▸ **What is required**:
Pick out every line in the records below that contains the string "coordinates" and copy each such line. The match is case-sensitive.

-- begin Records to process --

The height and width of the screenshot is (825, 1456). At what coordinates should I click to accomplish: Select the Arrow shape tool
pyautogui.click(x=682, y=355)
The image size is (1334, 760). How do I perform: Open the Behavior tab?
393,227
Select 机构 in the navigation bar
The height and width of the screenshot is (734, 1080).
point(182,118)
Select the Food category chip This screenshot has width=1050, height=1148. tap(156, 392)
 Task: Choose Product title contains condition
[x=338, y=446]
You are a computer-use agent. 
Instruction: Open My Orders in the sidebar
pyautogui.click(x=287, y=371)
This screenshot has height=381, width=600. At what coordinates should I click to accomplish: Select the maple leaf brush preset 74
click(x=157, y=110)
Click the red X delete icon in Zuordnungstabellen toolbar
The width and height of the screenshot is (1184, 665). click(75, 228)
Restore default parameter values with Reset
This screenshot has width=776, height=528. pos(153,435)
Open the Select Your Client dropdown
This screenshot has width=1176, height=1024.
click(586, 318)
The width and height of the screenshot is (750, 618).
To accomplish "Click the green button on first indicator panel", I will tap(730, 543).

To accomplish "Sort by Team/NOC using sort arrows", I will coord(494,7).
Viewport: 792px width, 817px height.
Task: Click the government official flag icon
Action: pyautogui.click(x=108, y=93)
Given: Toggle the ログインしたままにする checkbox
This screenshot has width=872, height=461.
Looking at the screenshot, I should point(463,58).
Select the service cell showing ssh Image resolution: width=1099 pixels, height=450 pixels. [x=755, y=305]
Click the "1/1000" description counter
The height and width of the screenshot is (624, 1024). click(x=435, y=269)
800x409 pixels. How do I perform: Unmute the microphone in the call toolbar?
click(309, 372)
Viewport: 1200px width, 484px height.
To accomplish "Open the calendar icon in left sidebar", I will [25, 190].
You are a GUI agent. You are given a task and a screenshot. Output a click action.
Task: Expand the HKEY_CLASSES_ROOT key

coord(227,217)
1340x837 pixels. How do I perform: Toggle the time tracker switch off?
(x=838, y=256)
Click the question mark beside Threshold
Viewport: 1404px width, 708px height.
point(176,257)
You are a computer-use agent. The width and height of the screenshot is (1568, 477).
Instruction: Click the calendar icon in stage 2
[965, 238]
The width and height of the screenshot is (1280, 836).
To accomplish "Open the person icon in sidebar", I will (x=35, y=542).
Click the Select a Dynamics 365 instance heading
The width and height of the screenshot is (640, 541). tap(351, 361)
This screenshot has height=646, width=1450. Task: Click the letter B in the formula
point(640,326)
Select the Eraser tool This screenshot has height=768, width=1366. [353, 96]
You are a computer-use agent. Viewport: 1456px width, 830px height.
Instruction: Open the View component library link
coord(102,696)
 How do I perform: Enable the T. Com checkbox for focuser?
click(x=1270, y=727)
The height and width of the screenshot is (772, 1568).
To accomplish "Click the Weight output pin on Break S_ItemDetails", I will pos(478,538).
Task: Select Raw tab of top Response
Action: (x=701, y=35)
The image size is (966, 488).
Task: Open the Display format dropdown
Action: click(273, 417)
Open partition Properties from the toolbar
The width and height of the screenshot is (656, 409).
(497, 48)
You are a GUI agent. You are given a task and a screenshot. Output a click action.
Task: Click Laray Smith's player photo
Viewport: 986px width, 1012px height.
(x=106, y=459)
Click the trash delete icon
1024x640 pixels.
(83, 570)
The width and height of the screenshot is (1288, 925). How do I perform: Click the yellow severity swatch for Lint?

-- end Records to process --

▸ **The reply**:
The height and width of the screenshot is (825, 1456). At what coordinates should I click to accomplish: Select the Arrow shape tool
This screenshot has height=381, width=600. At what coordinates should I click to accomplish: Select the maple leaf brush preset 74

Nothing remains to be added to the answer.